Question

In Young's double slit experiment, the '$\text{n}^{\text{th}}$' maximum of wavelength '$\lambda_1$' is at a distance '$y_1$' from the central maximum. When the wavelength of the source is changed to '$\lambda_2$', the $(2n)^{\text{th}}$ maximum is at a distance of '$y_2$' from its central maximum. The ratio $\frac{y_1}{y_2}$ is

• A. $\frac{\lambda_2}{2\lambda_1}$
• B. $\frac{2\lambda_1}{\lambda_2}$
• C. $\frac{2\lambda_2}{\lambda_1}$
• D. $\frac{\lambda_1}{2\lambda_2}$

Hint:

Fringe position is proportional to the product of the fringe order and the wavelength ($y \propto m\lambda$). For the first case, the product factor is $n\lambda_1$. For the second case, the product factor is $2n\lambda_2$. Taking their ratio yields $\frac{n\lambda_1}{2n\lambda_2} = \frac{\lambda_1}{2\lambda_2}$ instantly!

Answer 1

The Correct Option is D

Step 1: Understanding the Question:
The problem presents a Young's Double Slit Experiment (YDSE) setup where two different monochromatic light wavelengths are used. We need to find the ratio of the spatial positions of their respective bright fringe maxima from the central zero-order reference fringe.

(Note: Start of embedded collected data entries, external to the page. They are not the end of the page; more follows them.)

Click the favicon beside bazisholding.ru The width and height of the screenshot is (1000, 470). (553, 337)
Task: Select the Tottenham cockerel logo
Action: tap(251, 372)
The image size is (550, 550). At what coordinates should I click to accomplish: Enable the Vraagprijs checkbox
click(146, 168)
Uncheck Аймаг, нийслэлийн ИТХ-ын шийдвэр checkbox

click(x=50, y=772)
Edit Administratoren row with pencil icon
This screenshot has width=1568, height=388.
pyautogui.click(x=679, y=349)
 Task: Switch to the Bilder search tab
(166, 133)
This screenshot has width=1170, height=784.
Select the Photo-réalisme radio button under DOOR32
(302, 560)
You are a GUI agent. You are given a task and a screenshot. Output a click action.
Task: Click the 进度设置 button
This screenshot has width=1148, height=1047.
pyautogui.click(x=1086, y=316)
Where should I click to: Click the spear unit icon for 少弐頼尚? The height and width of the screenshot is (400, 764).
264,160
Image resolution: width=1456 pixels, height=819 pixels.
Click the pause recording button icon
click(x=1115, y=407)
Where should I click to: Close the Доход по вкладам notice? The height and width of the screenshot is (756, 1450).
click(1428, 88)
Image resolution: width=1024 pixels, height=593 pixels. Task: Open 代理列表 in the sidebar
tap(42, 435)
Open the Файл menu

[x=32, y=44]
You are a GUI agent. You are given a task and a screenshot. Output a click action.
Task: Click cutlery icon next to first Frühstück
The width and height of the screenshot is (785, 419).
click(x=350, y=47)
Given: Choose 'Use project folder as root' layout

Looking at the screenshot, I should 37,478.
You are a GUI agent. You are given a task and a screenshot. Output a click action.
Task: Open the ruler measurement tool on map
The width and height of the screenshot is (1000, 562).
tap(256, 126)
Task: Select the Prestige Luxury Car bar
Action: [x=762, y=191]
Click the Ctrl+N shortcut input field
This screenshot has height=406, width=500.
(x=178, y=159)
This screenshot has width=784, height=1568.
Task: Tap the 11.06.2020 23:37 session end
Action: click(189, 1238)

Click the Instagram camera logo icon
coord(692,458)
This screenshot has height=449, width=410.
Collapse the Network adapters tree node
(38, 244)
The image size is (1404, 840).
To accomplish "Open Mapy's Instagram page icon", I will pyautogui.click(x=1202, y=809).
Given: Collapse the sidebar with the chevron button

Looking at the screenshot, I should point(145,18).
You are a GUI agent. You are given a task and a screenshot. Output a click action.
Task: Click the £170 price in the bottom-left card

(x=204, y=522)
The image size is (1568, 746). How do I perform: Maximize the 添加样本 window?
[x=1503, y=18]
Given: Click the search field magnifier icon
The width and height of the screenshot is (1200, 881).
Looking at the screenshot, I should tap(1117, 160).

Step 2: Key Formula or Approach:
The linear distance $y$ of the $m^{\text{th}}$ bright fringe maximum from the central maximum in a standard YDSE layout is given by: $$ y = \frac{m \cdot \lambda \cdot D}{d} $$ where $m$ is the order of the maximum, $\lambda$ is the wavelength of light, $D$ is the distance from the slits to the screen, and $d$ is the distance between the two slits.

Step 3: Detailed Explanation:
Let's express the positions for both given conditions using our fringe formula:

• For the first condition (order $m = n$, wavelength $\lambda = \lambda_1$): $$ y_1 = \frac{n \cdot \lambda_1 \cdot D}{d} $$

• For the second condition (order $m = 2n$, wavelength $\lambda = \lambda_2$): $$ y_2 = \frac{2n \cdot \lambda_2 \cdot D}{d} $$
Now, let's divide $y_1$ by $y_2$ to evaluate their structural ratio: $$ \frac{y_1}{y_2} = \frac{\frac{n \cdot \lambda_1 \cdot D}{d}}{\frac{2n \cdot \lambda_2 \cdot D}{d}} $$ The geometric setup factors $\frac{D}{d}$ and the order integer $n$ cancel out perfectly from both the numerator and denominator: $$ \frac{y_1}{y_2} = \frac{\lambda_1}{2\lambda_2} $$ *(Note: If evaluating via a typo alternative layout where the order is halved to $\frac{n}{2}$, the factor flips to inverse values, but following the direct text parameters yields the canonical form $\frac{\lambda_1}{2\lambda_2}$.)*

Step 4: Final Answer:
The ratio of the distances $\frac{y_1}{y_2}$ matches $\frac{\lambda_1}{2\lambda_2}$, which corresponds to option (D).